For Associate Professor Jantina De Vries, director of UCT’s Ethics Lab in the Department of Medicine and the Neuroscience Institute, it is necessary to see genuine research leadership in LMICs which are usually on the frontlines of the challenges the research is trying to tackle. “It is these researchers who often have the insights into how to spend the funding in a way that will make the most difference,” she says.

Professor Mizrahi echoes this: “We need representation in research priority settings, [where decisions are made] on what to fund and who to fund. We need to see LMIC researchers sitting on funding panels. This representation brings topics of concern to the attention of funders. We also need to invest in people, to increase the diversity of investigators in LIMCs.”

This issue is a relevant one to many fields. Dr Christopher Trisos, senior researcher in UCT’s African Climate and Development Initiative (ACDI) and director of the Climate Risk Lab, has written extensively about decoloniality in ecology and the importance of building a more inclusive, creative and ethical field.

Dr Trisos has welcomed the Cape Town Statement, noting that these unequal power dynamics are rarely considered in science, but that greater opportunities for historically marginalised groups to set research agendas is an important way of redressing ongoing power imbalances.

“Increased diversity and fairness in research is essential because it can lead to a research future that disrupts, rather than entrenches dynamics of inequality and where research helps lead a just transition to a more sustainable world,” says Trisos.

Dr Divine Fuh, director of UCT’s Institute of Humanities Africa (HUMA), has been working, through the institute, to upend many of these entrenched inequalities in the research system.
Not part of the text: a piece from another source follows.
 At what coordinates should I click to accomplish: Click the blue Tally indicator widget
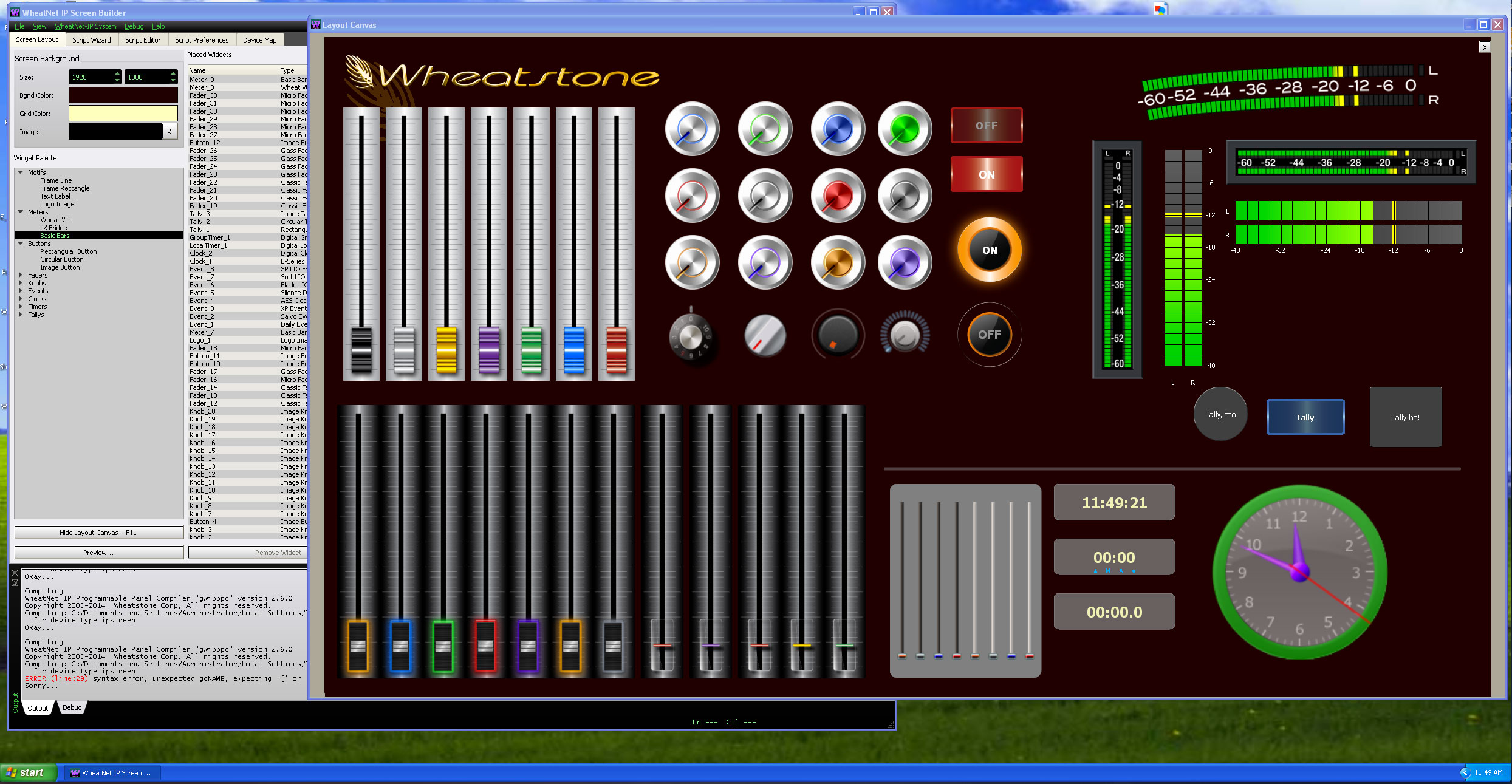click(1305, 417)
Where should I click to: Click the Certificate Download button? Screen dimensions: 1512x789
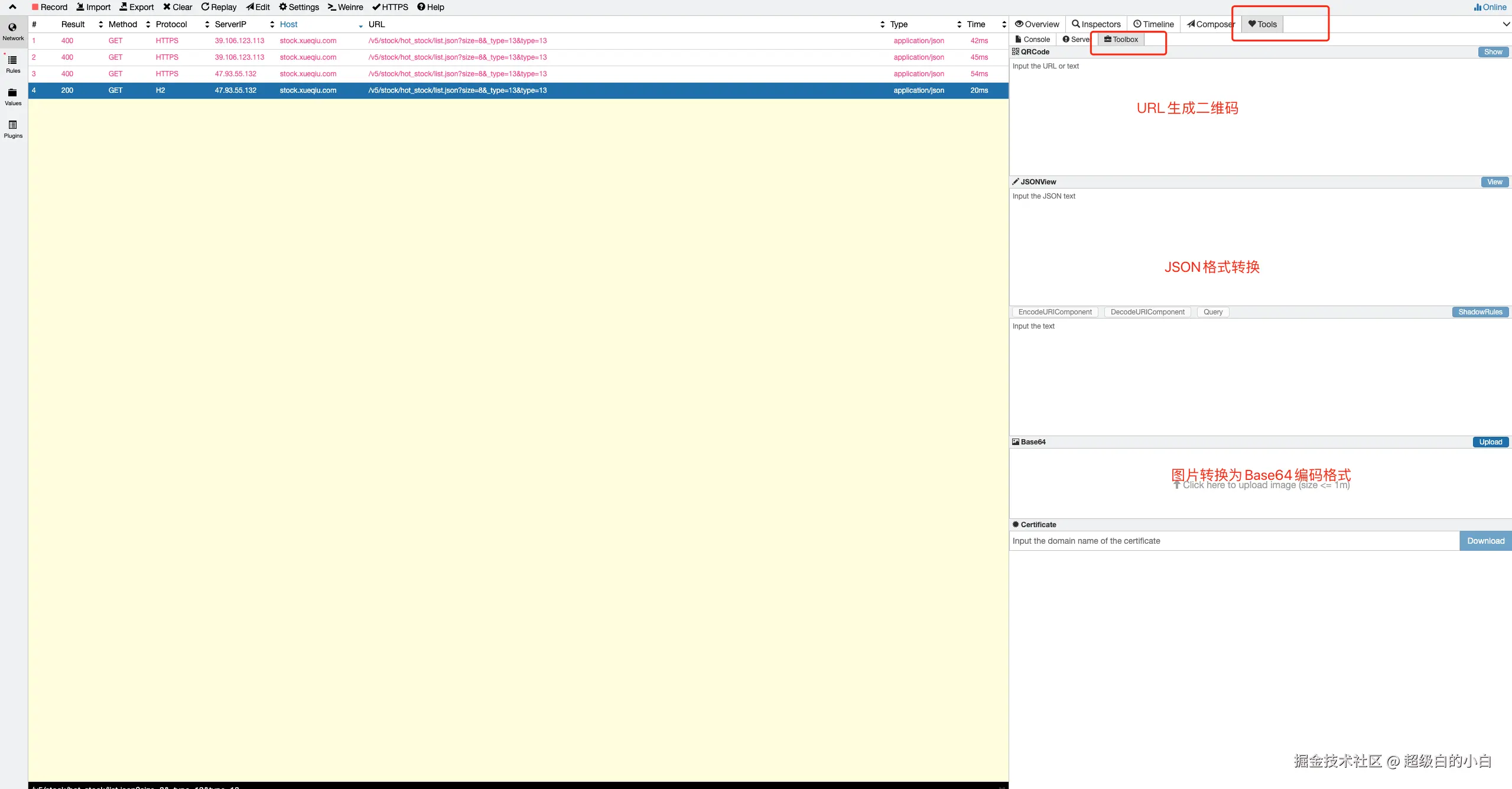[x=1485, y=541]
Dr Fuh has contributed to work around building South–South partnerships, collaborating with funders to set the agenda rather than purely responding to funding calls, and putting African knowledge creation front and centre through a process he calls epistemic disobedience.

“Epistemic disobedience means taking African ideas and turning them into intellectual concepts and tools. We are building ways of knowledge creation that take African lives, experiences, thinking and dignity seriously,” says Fuh. “It is about building a pluri-versal space for research, rather than a universal one.”

 

A UCT-led initiative

For Mizrahi and other researchers at UCT the fact that this statement and work was led by UCT’s Office of Research Integrity is a matter of incredible pride.

Mizrahi notes UCT also has a proud history of leading the way in addressing ethical issues in research, including the work of Professor Solomon Benatar who was the founding director of UCT’s Bioethics Centre. She says Horn would be the first to acknowledge that where this work is concerned, she stands on the shoulders of giants.

“Lyn Horn led the way globally in tackling this issue of research fairness and equity head-on,” says Mizrahi. “It is of immense pride for me that I work at an institution that has a dedicated Office of Research Integrity that goes above and beyond the standard expectations and work of such an office, to look at the global landscape, to identify the problems and lead the way in addressing them. It is a tremendous achievement.”